Don't Be Extinct: Be An ASP
"The big push in the leasing industry, as with any other industry, is to get on the Web," said Lyles. "This will allow users to update databases with information like address changes. This way, you offload some of the work to the customer, but also give the customer more control." CustomerCare is Decision Systems' new Web-based product that enables lessees to access their account information over the Web 24 hours per day, 7 days per week.
"Web products are going to be a key focus of our company," said Lyles. "We've been acting as an ASP (application service provider) through our "time share" program for about a dozen of our customers. Now we're taking it to the Web."
ASP Model Fulfills Aggressive Financial Goals
Decision Systems aims to become a billion-dollar lease software provider within the next 15 years. It plans to do this by finding new opportunities that are linked to business segments it is already in. Its ASP model should be up and running within the year.
Lyles explained, "The trend in the industry is toward those companies that do not want to pay large upfront costs. They can't afford to have an IT staff in place along with the infrastructure (hardware, etc.) to support a huge system. We believe the market is moving toward the ASP model. Some niche players are already there in the leasing industry. Adding InfoLease into this market would be moving to satisfy the overall market appetite for this type of service."

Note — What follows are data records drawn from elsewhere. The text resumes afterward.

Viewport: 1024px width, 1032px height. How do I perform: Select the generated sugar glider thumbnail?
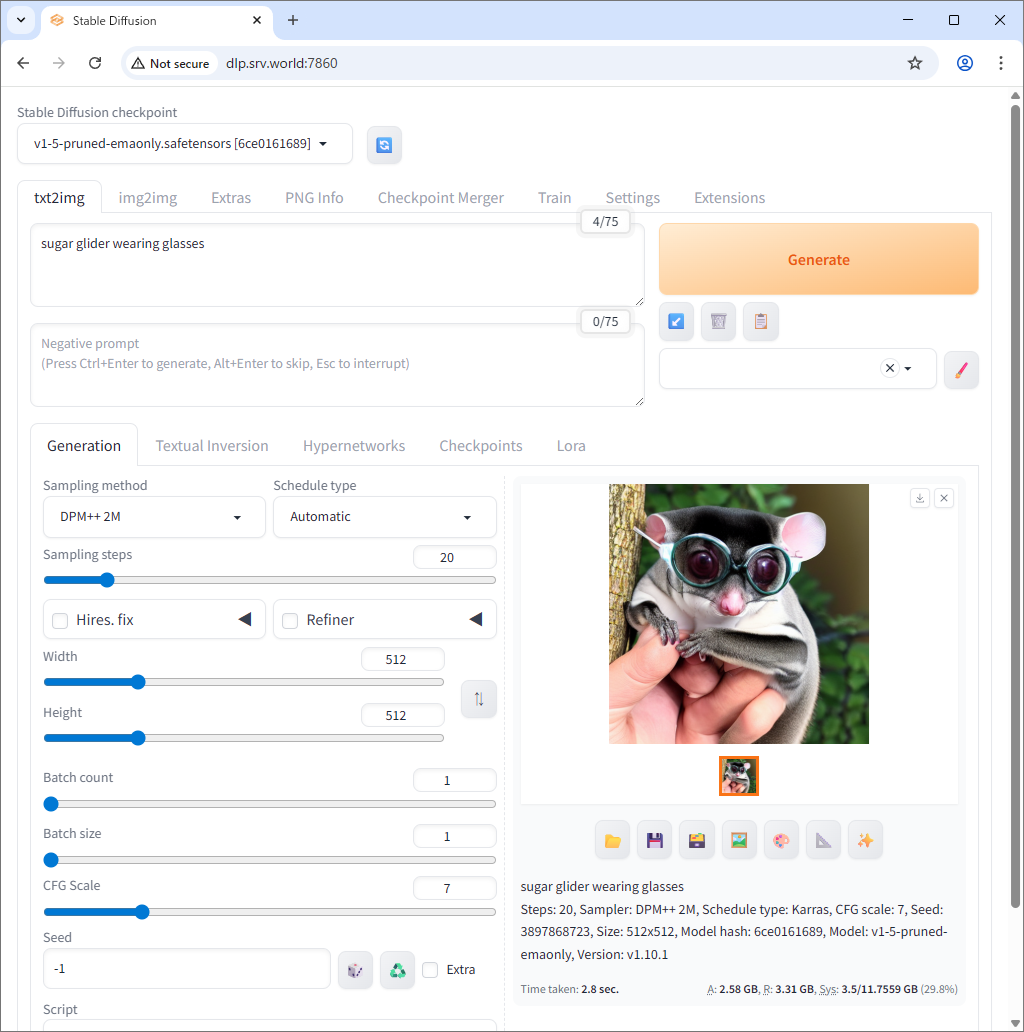pos(739,775)
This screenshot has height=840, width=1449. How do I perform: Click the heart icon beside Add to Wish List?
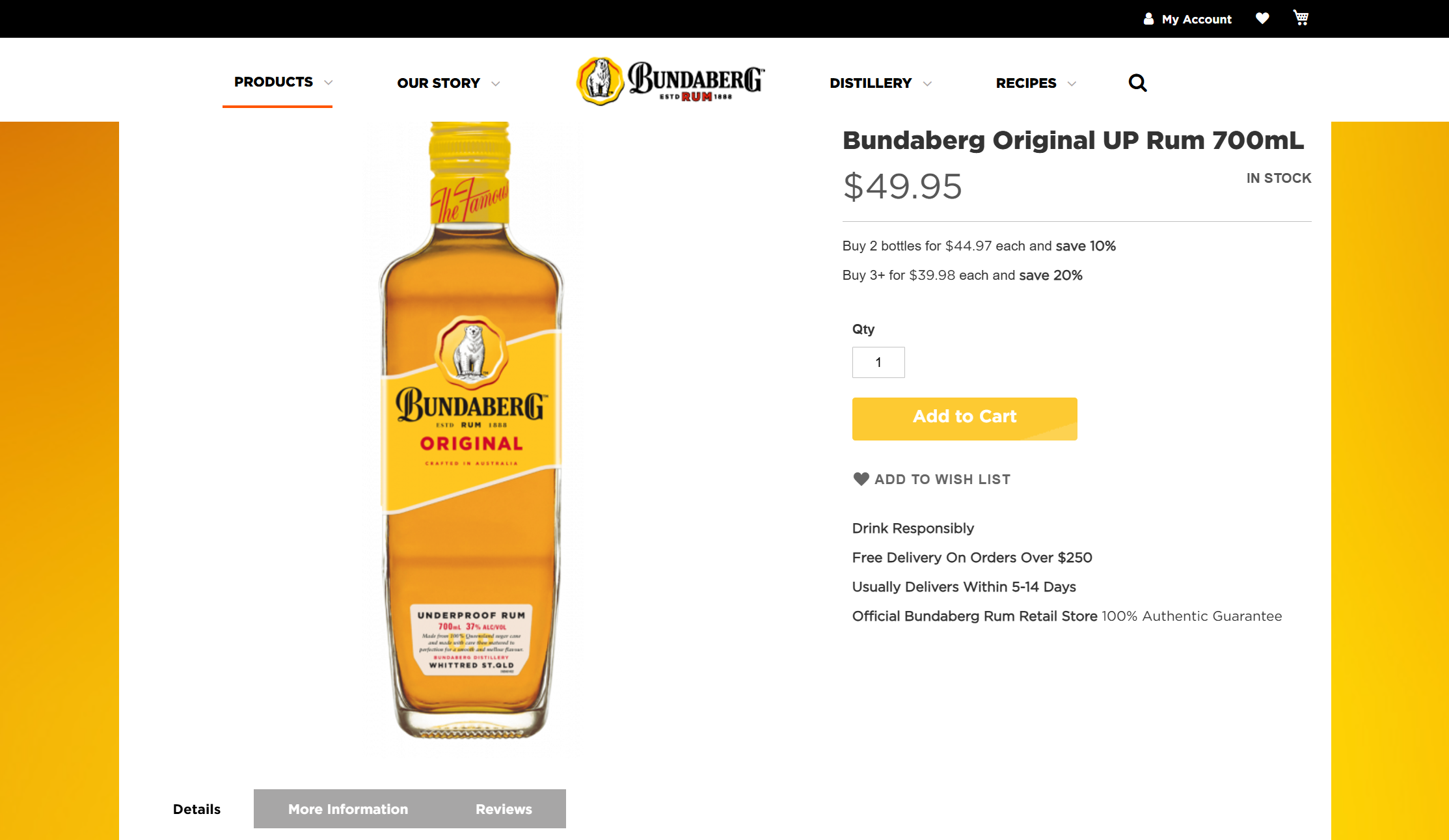[861, 479]
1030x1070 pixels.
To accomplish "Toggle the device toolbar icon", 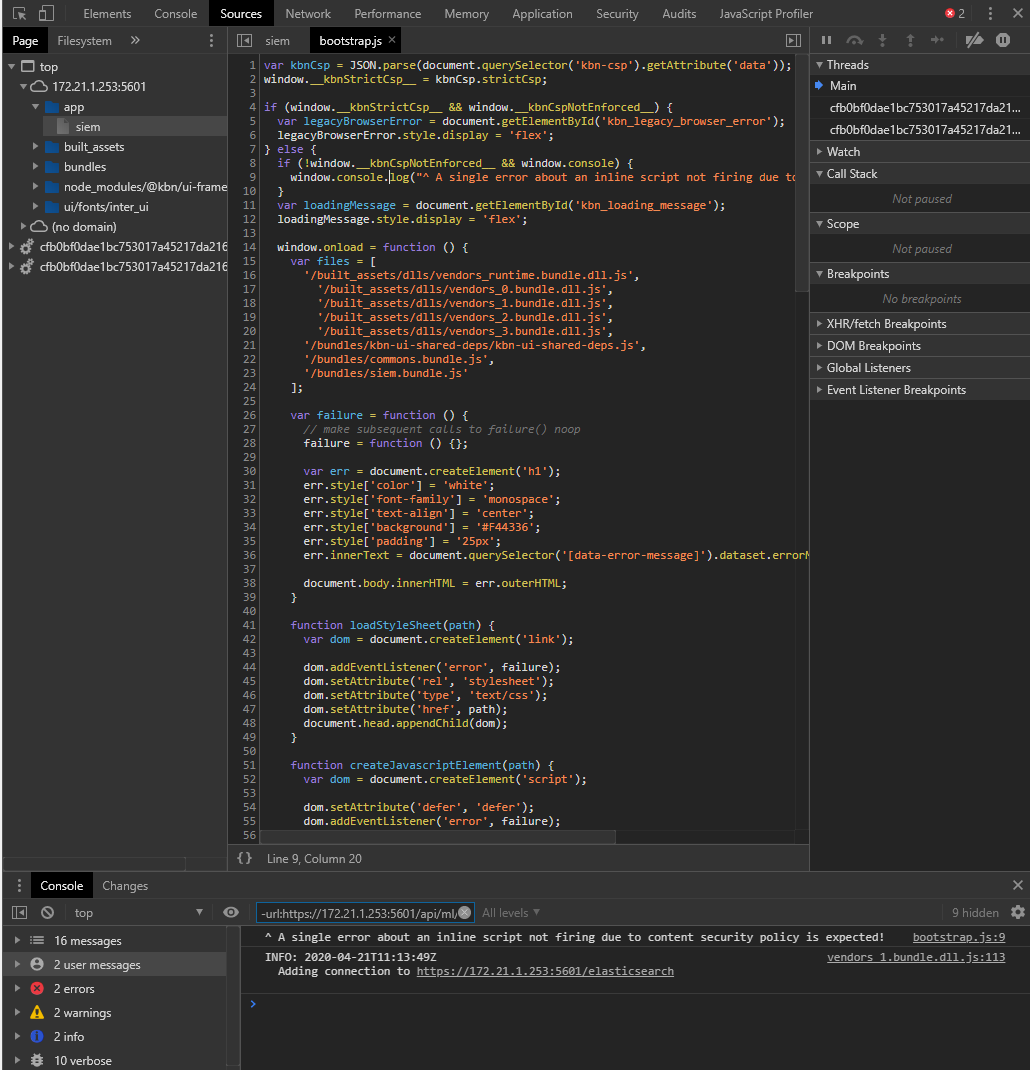I will 46,14.
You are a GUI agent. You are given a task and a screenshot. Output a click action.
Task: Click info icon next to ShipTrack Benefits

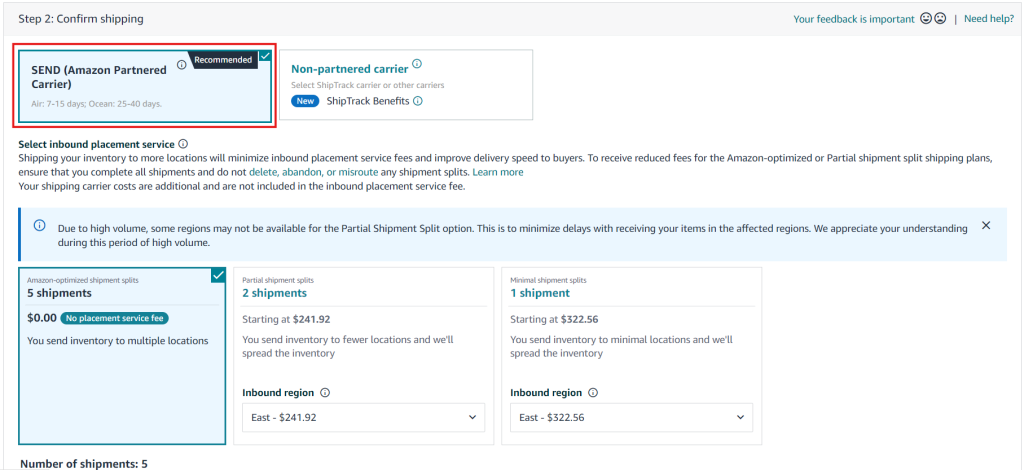coord(418,101)
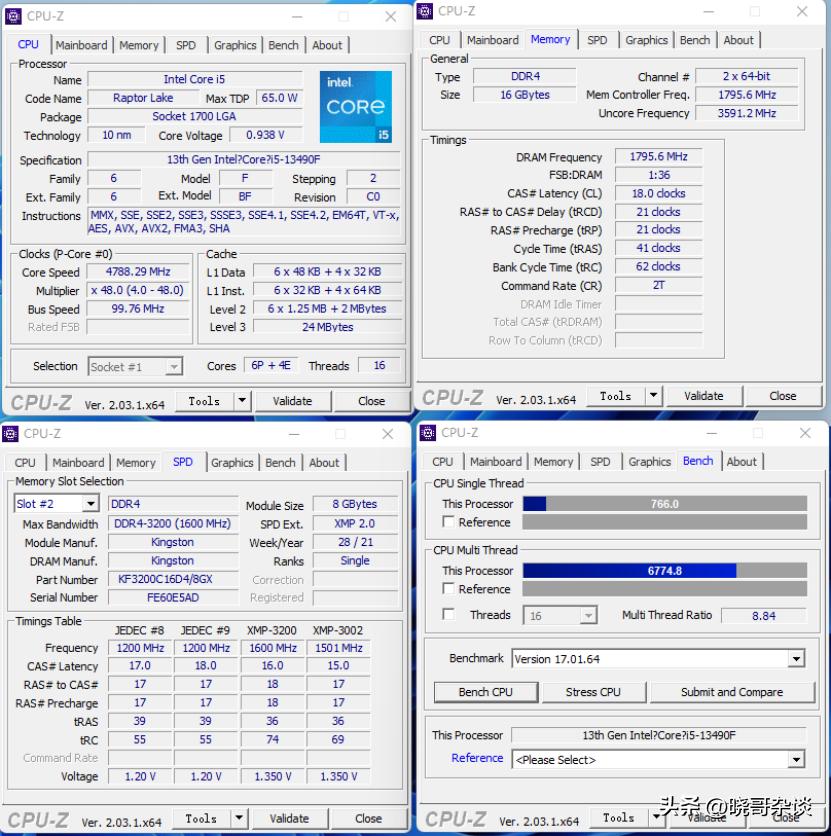Screen dimensions: 831x836
Task: Open Tools arrow menu in the benchmark window
Action: [x=655, y=818]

Decision Systems has recently developed a vehicle leasing product in addition to its equipment leasing product. It is exploring commercial loans and floor planning software. The core product that Decision Systems offers, InfoLease, is able to make the transition into other types of products in vertical markets, like vehicle leasing and commercial lending. "A loan and a lease are pretty similar," according to Lyles.
Finding A Place In The "Fast 50"
Decision Systems ranks as one of the 50 fastest-growing technology companies in Minnesota. The Deloitte & Touche Technology (San Jose, CA) "Fast 50" for Minnesota bases this designation on the percentage of growth in revenue from 1994 to 1998 (a five-year period). For the complete list, visit www.dttus.com. Decision Systems recorded a 172% growth rate during the recording period.
Perhaps if Decision Systems had remained a legal software provider and not ventured out into new territory, it wouldn't be the subject of a feature story in Business Solutions magazine today. Richard Borchers' decision 20 years ago to provide leasing software assured the company's survival. Its exploration into data warehousing and ASP services will ensure that Decision Systems won't be going the way of the dinosaur any time soon.